I shudder to think of the insurance implications for your average riding school - amazed that they are still able to operate.


----------



## gracey (17 January 2011)

hmm i would like to know the full story before i comment


----------



## perfect11s (17 January 2011)

Flicker said:



			...here we go again
http://www.horseandhound.co.uk/news/article.php?aid=304982

I shudder to think of the insurance implications for your average riding school - amazed that they are still able to operate.
		
Click to expand...

Yep another nail in the coffin , its about time we had a more american system  ie legal disclaimer for aceptance of   risk  when particptating in risky sports and induviduals having there own insurance instead of the no win no loss (to me) attitude some people have when they have a misfortune......


----------



## soulfull (17 January 2011)

gracey said:



			hmm i would like to know the full story before i comment 

Click to expand...

I agree with this.  I hate this sue sue sue society we seem to be getting into!!!

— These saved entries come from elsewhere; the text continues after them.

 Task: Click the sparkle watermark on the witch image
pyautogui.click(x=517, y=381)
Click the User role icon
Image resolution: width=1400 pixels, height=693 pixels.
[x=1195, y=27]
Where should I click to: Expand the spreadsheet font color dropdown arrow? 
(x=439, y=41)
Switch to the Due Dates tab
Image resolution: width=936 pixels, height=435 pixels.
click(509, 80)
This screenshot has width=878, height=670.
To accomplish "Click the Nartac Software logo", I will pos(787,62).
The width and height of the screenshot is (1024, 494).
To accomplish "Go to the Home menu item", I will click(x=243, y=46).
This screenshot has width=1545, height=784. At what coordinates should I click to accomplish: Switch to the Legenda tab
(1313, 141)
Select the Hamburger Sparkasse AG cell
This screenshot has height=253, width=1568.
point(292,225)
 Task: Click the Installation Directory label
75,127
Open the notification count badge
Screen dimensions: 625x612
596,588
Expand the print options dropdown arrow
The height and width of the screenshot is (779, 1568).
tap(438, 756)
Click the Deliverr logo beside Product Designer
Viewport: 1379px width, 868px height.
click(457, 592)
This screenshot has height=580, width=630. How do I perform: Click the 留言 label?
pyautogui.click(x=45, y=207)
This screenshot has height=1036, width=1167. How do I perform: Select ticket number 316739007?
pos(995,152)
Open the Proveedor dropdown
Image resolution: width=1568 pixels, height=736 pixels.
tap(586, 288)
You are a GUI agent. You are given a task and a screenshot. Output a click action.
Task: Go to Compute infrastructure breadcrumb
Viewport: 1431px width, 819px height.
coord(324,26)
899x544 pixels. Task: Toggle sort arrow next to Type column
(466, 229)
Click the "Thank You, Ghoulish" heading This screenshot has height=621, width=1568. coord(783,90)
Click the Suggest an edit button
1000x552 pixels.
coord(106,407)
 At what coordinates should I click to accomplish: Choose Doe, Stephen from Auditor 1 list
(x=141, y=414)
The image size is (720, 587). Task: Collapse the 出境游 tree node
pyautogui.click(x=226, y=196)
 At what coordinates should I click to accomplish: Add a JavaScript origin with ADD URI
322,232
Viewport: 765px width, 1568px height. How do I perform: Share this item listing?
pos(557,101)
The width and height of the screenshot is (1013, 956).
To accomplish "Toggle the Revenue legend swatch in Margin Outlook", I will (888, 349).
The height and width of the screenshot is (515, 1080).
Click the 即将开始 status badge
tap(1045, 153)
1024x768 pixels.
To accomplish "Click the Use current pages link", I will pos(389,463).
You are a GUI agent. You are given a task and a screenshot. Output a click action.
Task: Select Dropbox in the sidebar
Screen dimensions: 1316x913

BUT when looking for a horse to loan for my ex I  once tried a horse for loan that was promised to be suitable for the most nervous novice.  I was literally in the saddle 2 seconds when the horse reared full up and nearly went over backwards.  I hit the deck and was already sore from baling out on another one the day before that bolted.  So I am sick of people lying about horses too

I know to a point that all horses are unpredictable  but rearing in a riding school horse is a big NO NO.   If it was really the first time it had happened or it had been stung or something similar then fair enough rider should NOT be able to sue
If however it turns out that they knew the horse had issues then yes she should sue and quite right too!!  She has suffered badly and if this is the case should be looked after.   But as I see it that would be the only reason for suing 

I know of a so called riding school near me that uses totally unsuitable horses to teach novice children.  Basically they buy and sell horses but use them to teach the kids inbetween. Most they have no history of and put the kids on when they have only had them a week or so


----------



## Lurky McLurker (17 January 2011)

I do feel sorry for the lady, I can't imagine anything worse than having a broken back and I hope she makes a full recovery and isn't permanently affected by it.  It's a shame that so many people are suing for things these days, and that the massive insurance premiums to safeguard against this are making it even harder for small riding schools to survive than it already was, but at the same time if I'd suffered a debilitating injury which resulted in not being able to work for quite some time (which I'd imagine would happen with a broken back) then I'd probably want some money to make sure I wouldn't have to worry about loss of earnings too.  On the other hand, if something like this happened at the riding school where I work I'd be devestated.  I think I'm just an eternal fence-sitter... I feel sorry for both parties!


----------



## galaxy (17 January 2011)

Normally this king of thing annoys me.  But I grew up in that area, I know of that place and all I will say is hmmmmmmmm..................................


----------



## soulfull (17 January 2011)

galaxy23 said:



			Normally this king of thing annoys me.  But I grew up in that area, I know of that place and all I will say is hmmmmmmmm..................................
		
Click to expand...

which was my point


----------



## SonnysHumanSlave (17 January 2011)

I broke my wrist coming off a riding school pony and I didnt sue.
However had I broke my back, I might have done! 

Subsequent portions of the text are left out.